Year: 2020 Source: JMIR Mental Health. (2020). 7:5. doi:10.2196/17345 SIEC No: 20200503

Background: Suicide is the second leading cause of death among adolescents. A critical need exists for developing promising interventions for adolescents after psychiatric hospitalization who are at a high risk of experiencing repeated suicidal behaviors and related crises. The high-risk period following psychiatric hospitalization calls for cost-effective and scalable continuity of care approaches to support adolescents’ transition from inpatient care. Text messages have been used to improve a wide range of behavioral and health outcomes and may hold promise as an accessible continuity of care strategy for youth at risk of suicide.

Objective: In this study of 40 adolescents at elevated suicide risk, we report on the iterative development and acceptability of a text-based intervention designed to encourage adaptive coping and safety plan adherence in the high-risk period following psychiatric hospitalization.

Methods: Adolescents (aged 13-17 years) who were hospitalized because of last-month suicide attempts or last-week suicidal ideation took part in either study phase 1 (n=25; 19/25, 76% female), wherein message content was developed and revised on the basis of feedback obtained during hospitalization, or study phase 2 (n=15; 11/15, 73% female), wherein text messages informed by phase 1 were further tested and refined based on feedback obtained daily over the course of a month after discharge (n=256 observations) and during an end-of-study phone interview.
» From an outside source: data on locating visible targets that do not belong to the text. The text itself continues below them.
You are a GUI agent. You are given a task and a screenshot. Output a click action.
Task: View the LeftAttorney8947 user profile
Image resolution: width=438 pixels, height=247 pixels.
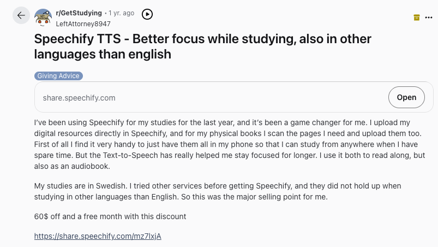[83, 23]
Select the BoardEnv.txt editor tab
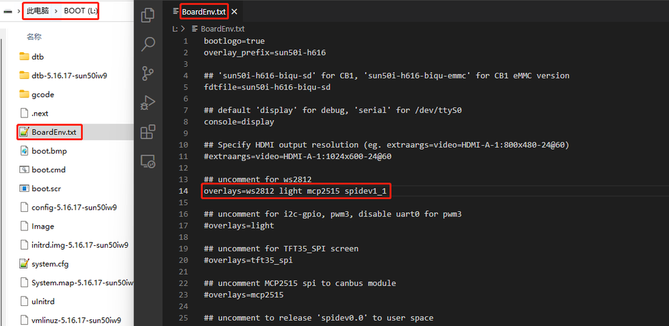 click(x=203, y=12)
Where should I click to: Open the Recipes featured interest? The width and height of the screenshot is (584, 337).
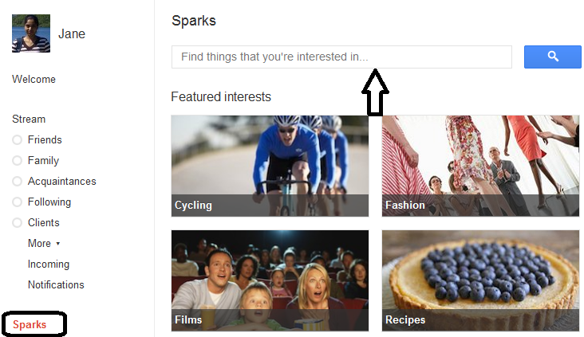480,280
Results: Quantitative and qualitative feedback across the 2 study phases pointed to the acceptability of text-based support. Messages were seen as having the potential to be helpful with the transition after hospitalization, with adolescents indicating that texts may serve as reminders to use coping strategies, contribute to improvement in mood, and provide them with a sense of encouragement and hope. At the same time, some adolescents expressed concerns that messages may be insufficient for all teens or circumstances. In phase 2, the passage of time did not influence adolescents’ perception of messages in the month after discharge (P=.74); however, there were notable daily level associations between the perception of messages and adolescents’ affect. Specifically, higher within-person (relative to adolescents’ own average) anger was negatively related to liking text messages (P=.005), whereas within-person positive affect was associated with the perception of messages as more helpful (P=.04).

Conclusions: Text-based support appears to be an acceptable continuity of care strategy to support adolescents’ transition after hospitalization. The implications of study findings are discussed. Future work is needed to evaluate the impact of text-based interventions on suicide-related outcomes.